Other countries such as Israel, Singapore and China are already preparing to leapfrog the U.S. for leadership of the global life-sciences industry. And investors and companies are shifting jobs and research abroad as part of an offshore strategy to cut costs and reach the market faster.
According to the 2012 California Biomedical Industry Report (published by the California Health Institute, BayBio, and PricewaterhouseCoopers), about 80% of life-sciences CEOs surveyed didn't believe that the FDA regulatory approval process "is the best in the world," and 81% believed that "within five years, another country could conceivably recreate the ecosystem that has made the U.S. the leading biomedical region in the world"--threatening a mass exodus of jobs and R&D.
Over the years, Congress has repeatedly expanded the FDA's responsibilities, and today the agency monitors products that account for 25 cents of every dollar in U.S. consumer spending--including tobacco, the food supply, cosmetics and drugs ranging from aspirin to the latest biotech medicines for patients and pets. It has not ensured that the agency is keeping pace with the enormous scientific advances made since the human genome was decoded in 2000. Congress and the Obama administration need to make that a priority.
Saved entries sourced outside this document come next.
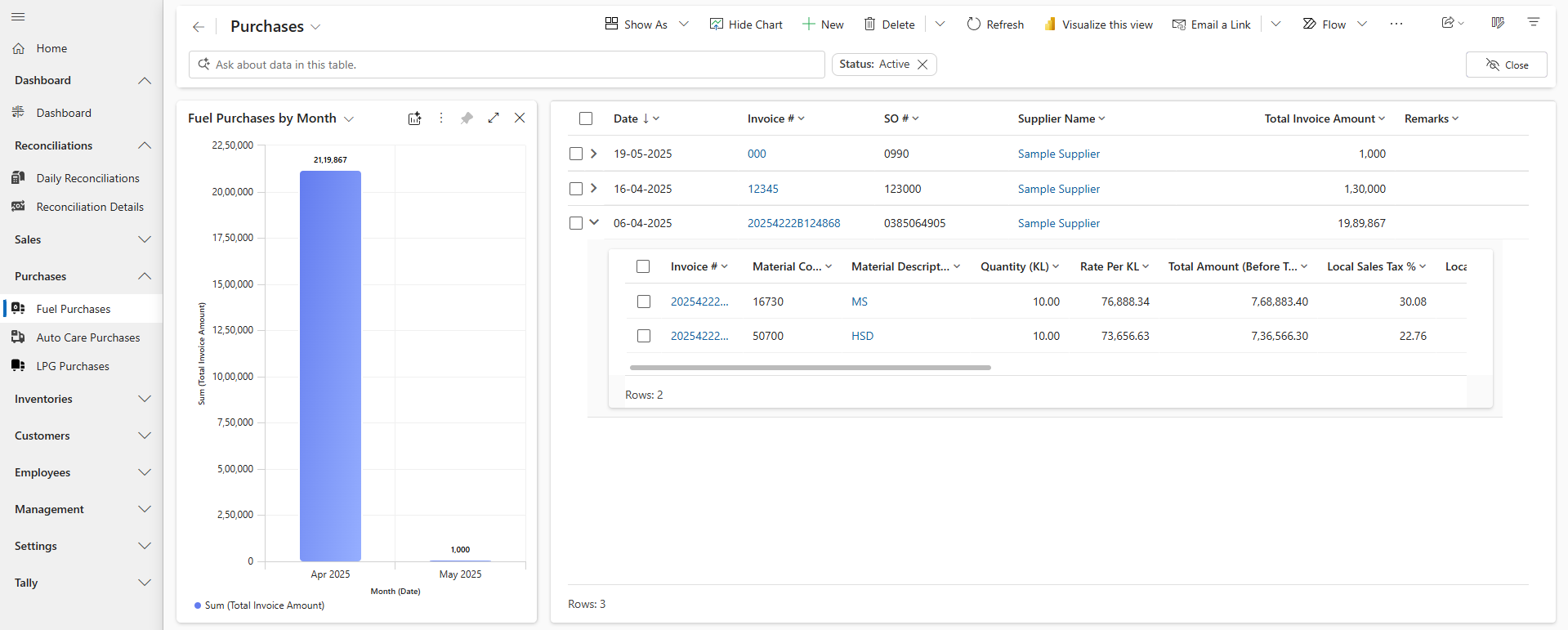The width and height of the screenshot is (1568, 630).
Task: Select checkbox for the 19-05-2025 row
Action: [x=576, y=154]
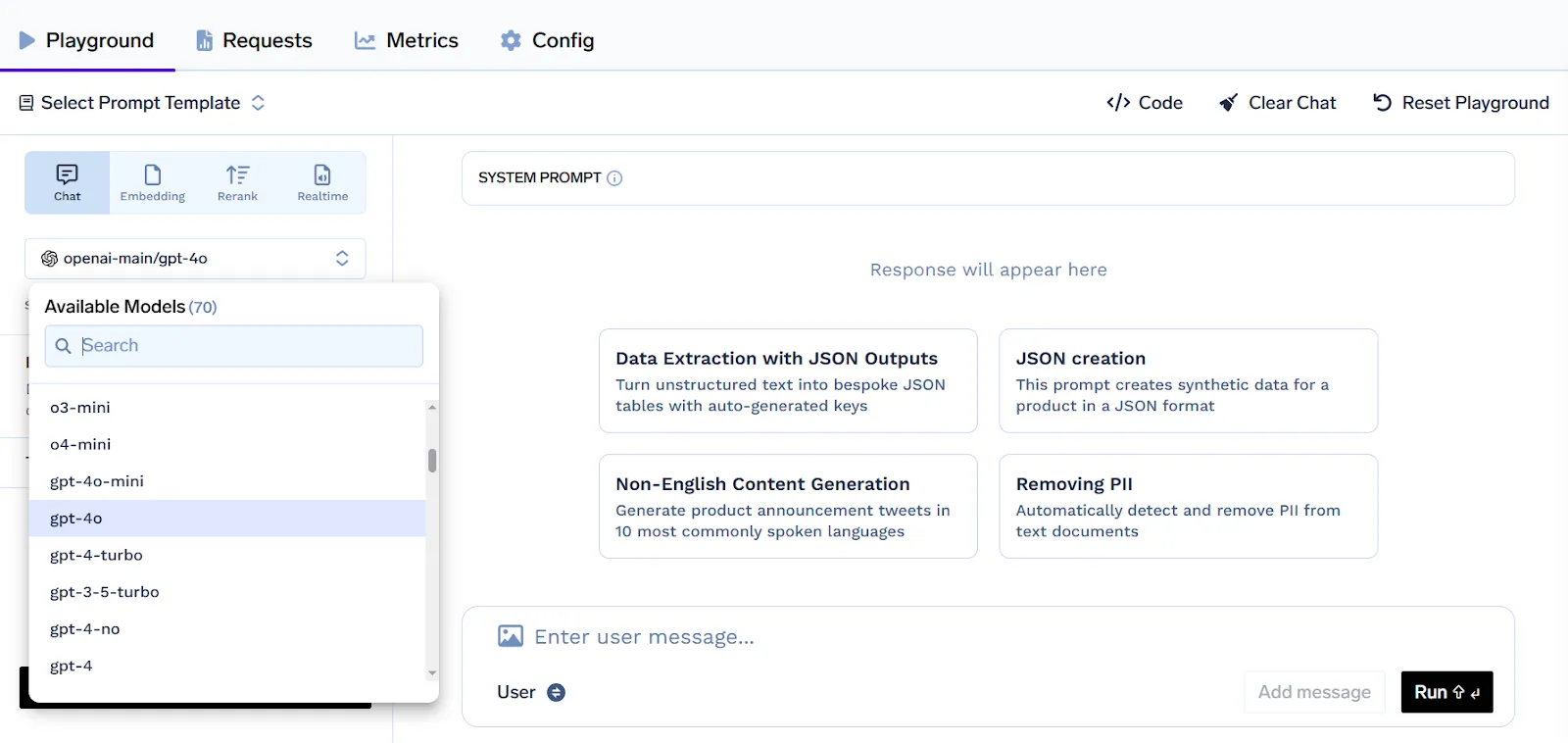1568x743 pixels.
Task: Select Chat mode
Action: (68, 182)
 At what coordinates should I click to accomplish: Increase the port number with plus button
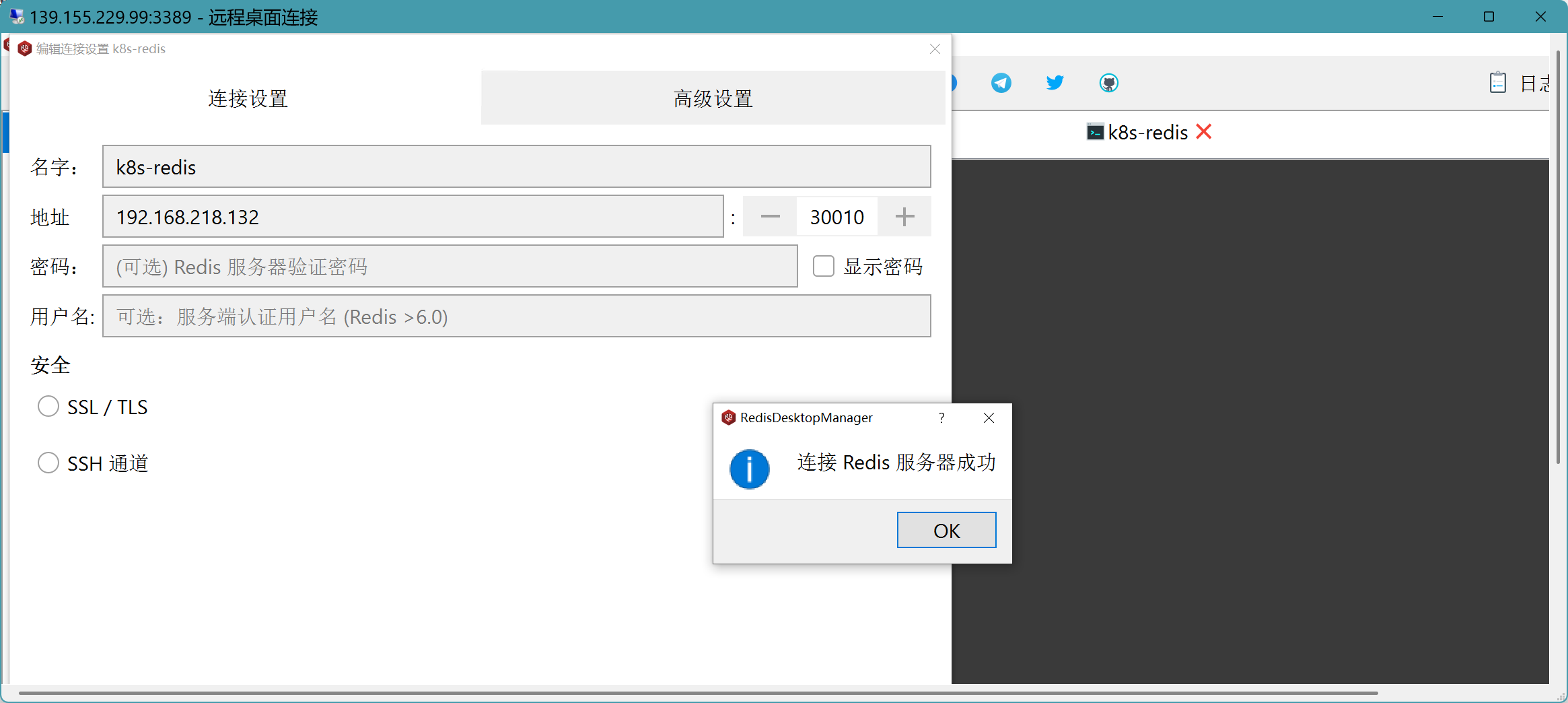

The stakes couldn't be higher for our health. The U.S. biomedical industry is one of the crown jewels of the American economy. It employs 1.2 million people directly and over five million throughout its supply chain, with a total output of $519 billion in 2009, according to a 2011 Milken Institute report, "The Global Biomedical Industry: Preserving U.S. Leadership." Many of the firms are among the world's most innovative: From 2001-2010, the report shows, U.S.-based companies produced nearly 60% of the world's new medicines, up from 42% the previous decade.
But U.S. firms won't continue to lead unless the FDA retains its role as the world's "gold standard" for evaluating new medical products. Thankfully, the opportunity to remake--not merely tweak--the agency is here today, if policy makers can seize it. Congress is currently considering legislation to reauthorize the agency to collect the fees companies pay for the review of every new drug and medical device application submitted to the FDA. This presents a rare opportunity to examine the FDA's overall needs and performance.
Congress should not only set the fees and add resources for the agency but also modernize it from the bottom up. This includes a comprehensive external review of the agency's regulatory processes. It also means creating FDA pilot programs to bring promising therapies to patients more quickly by allowing them to be approved based on safety, with efficacy to be proven in later trials.
Breakthrough technologies deserve a breakthrough in the way the FDA evaluates them. Take regenerative medicine. If a company can grow cells that repair the retina in a lab, patients who've been blinded by macular degeneration shouldn't have to wait years while the FDA asks the company to complete laborious clinical trials proving efficacy. Instead, after proof of concept and safety testing, the product could be approved for marketing with every eligible patient entered in a registry so the company and the FDA can establish efficacy through post-market studies.
By empowering the FDA to create new paradigms for evaluating the most promising innovations, Congress can ensure that the FDA serves as a bridge--not a barrier--to cutting-edge technologies.